** OBJECTIVE **
Write out all the records below again, requests included, but shift every coordinate in the answers by adding -121 to each number. Leave the pictures out.

** TASK MATERIAL **

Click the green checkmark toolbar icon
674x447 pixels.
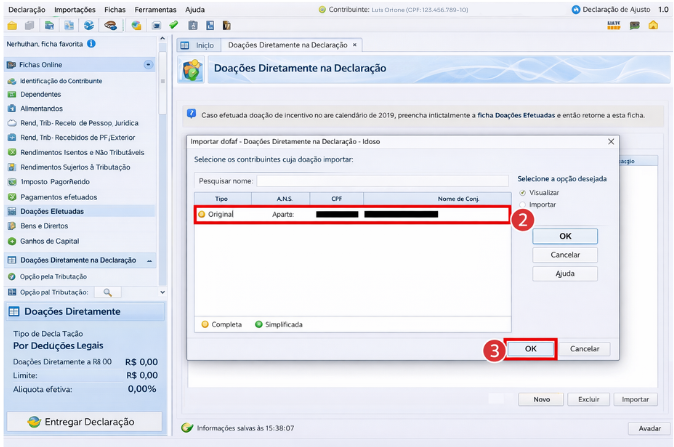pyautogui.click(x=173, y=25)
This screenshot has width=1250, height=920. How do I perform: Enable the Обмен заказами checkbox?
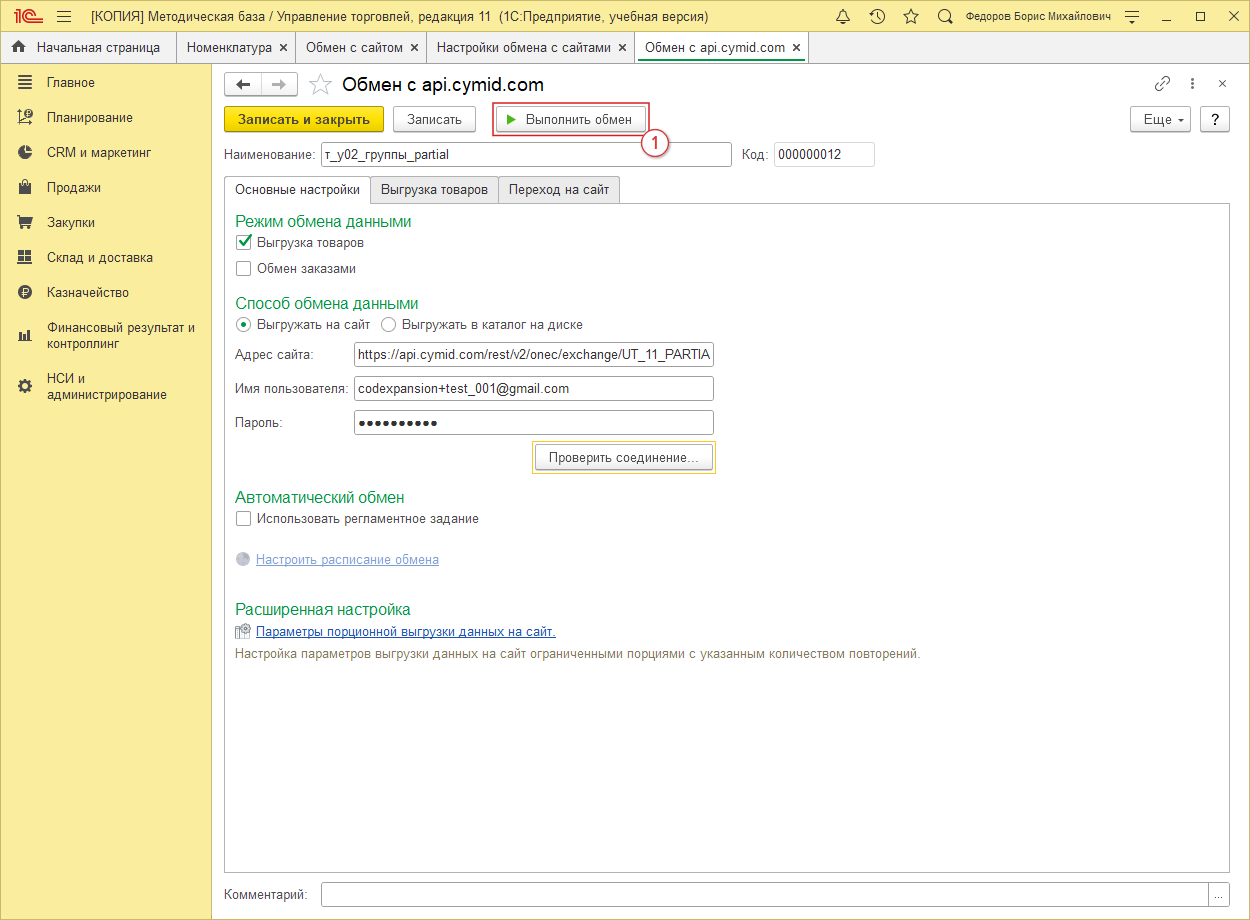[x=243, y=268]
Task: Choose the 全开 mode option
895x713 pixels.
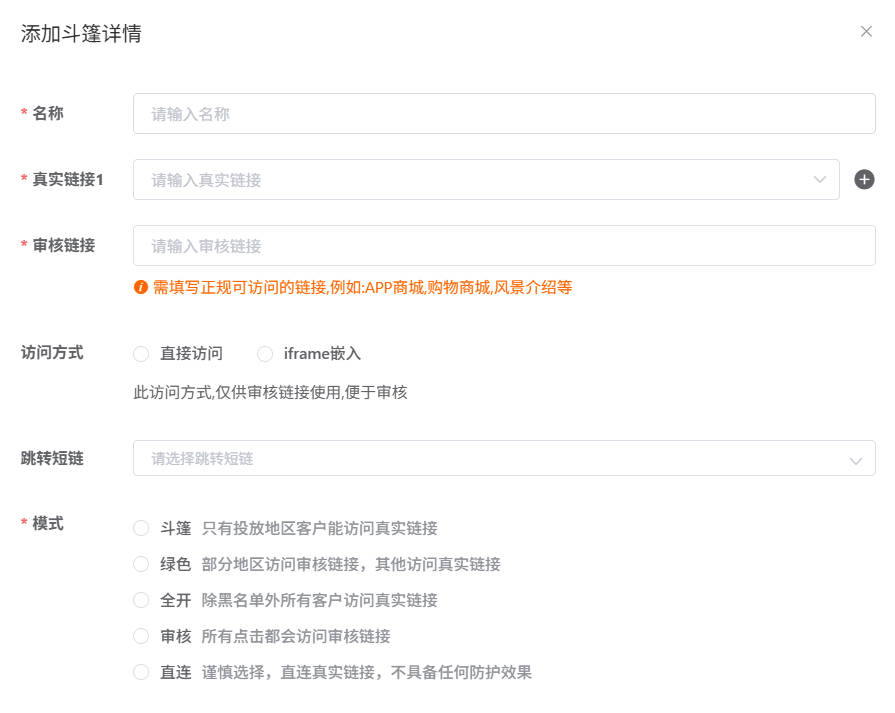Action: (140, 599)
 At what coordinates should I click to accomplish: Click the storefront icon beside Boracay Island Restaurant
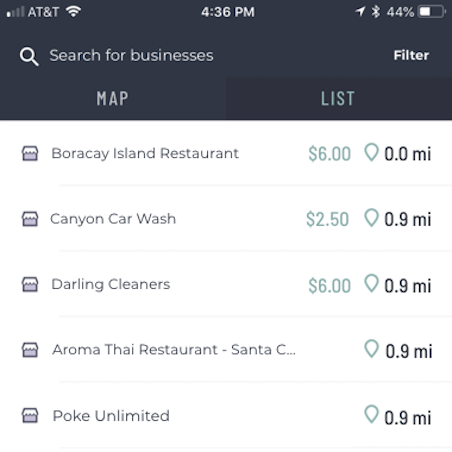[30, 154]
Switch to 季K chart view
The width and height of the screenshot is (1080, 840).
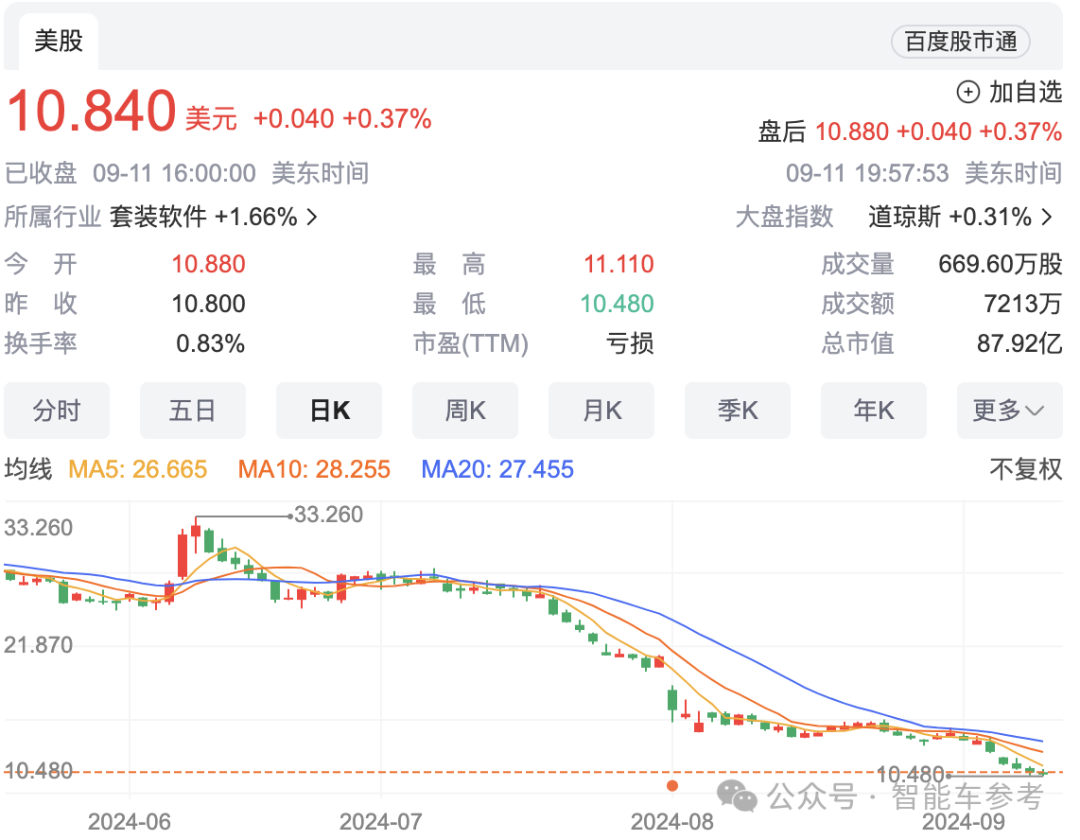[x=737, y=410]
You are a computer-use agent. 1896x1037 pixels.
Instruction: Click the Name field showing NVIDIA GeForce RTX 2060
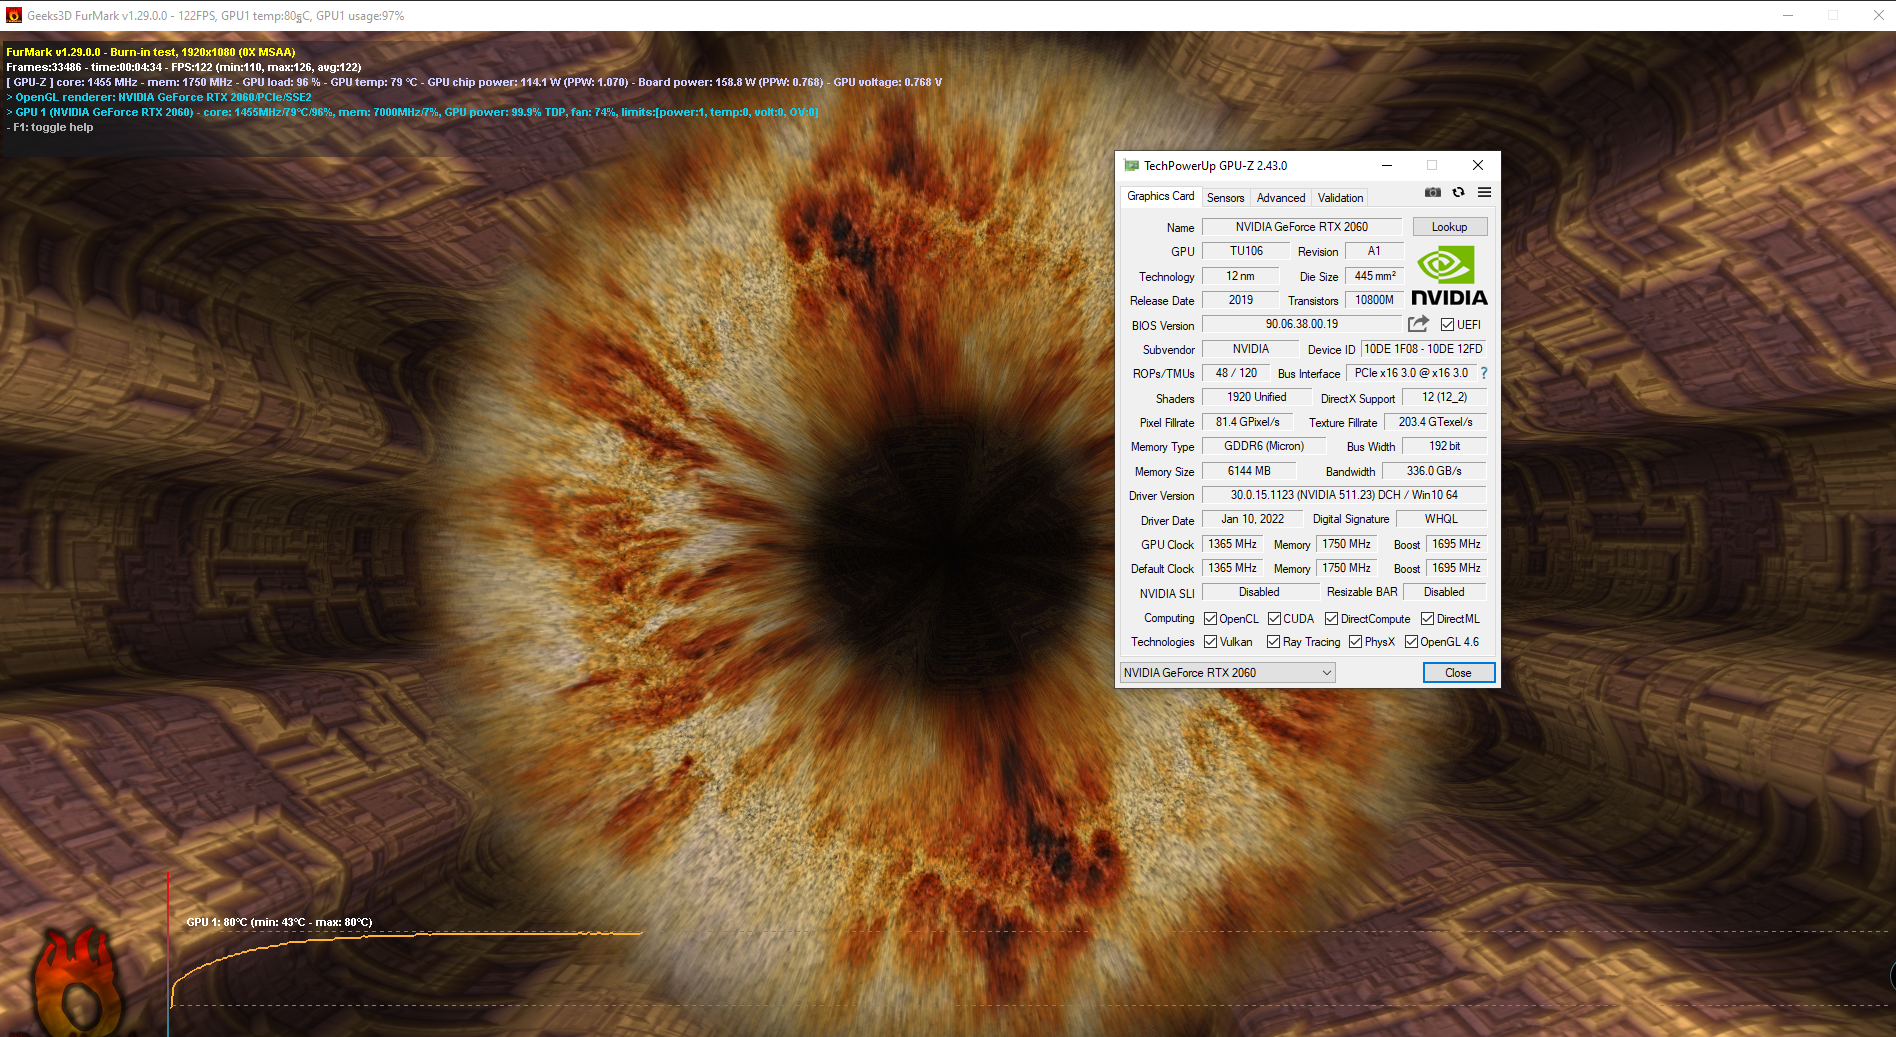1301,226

** ANSWER TO THE PROBLEM **
Click the green checkmark toolbar icon
674x447 pixels.
pyautogui.click(x=52, y=-96)
This screenshot has width=1250, height=920. How do I perform: Enable the Обмен заказами checkbox?
[x=122, y=147]
Task: Choose the 全开 mode option
895x713 pixels.
Action: (19, 478)
 At what coordinates should I click to accomplish: Click the storefront icon beside Boracay Island Restaurant
[-91, 33]
Switch to 季K chart view
The width and height of the screenshot is (1080, 840).
[x=616, y=289]
You are a computer-use agent. 1896x1037 pixels.
Instruction: Click the Name field showing NVIDIA GeForce RTX 2060
1180,105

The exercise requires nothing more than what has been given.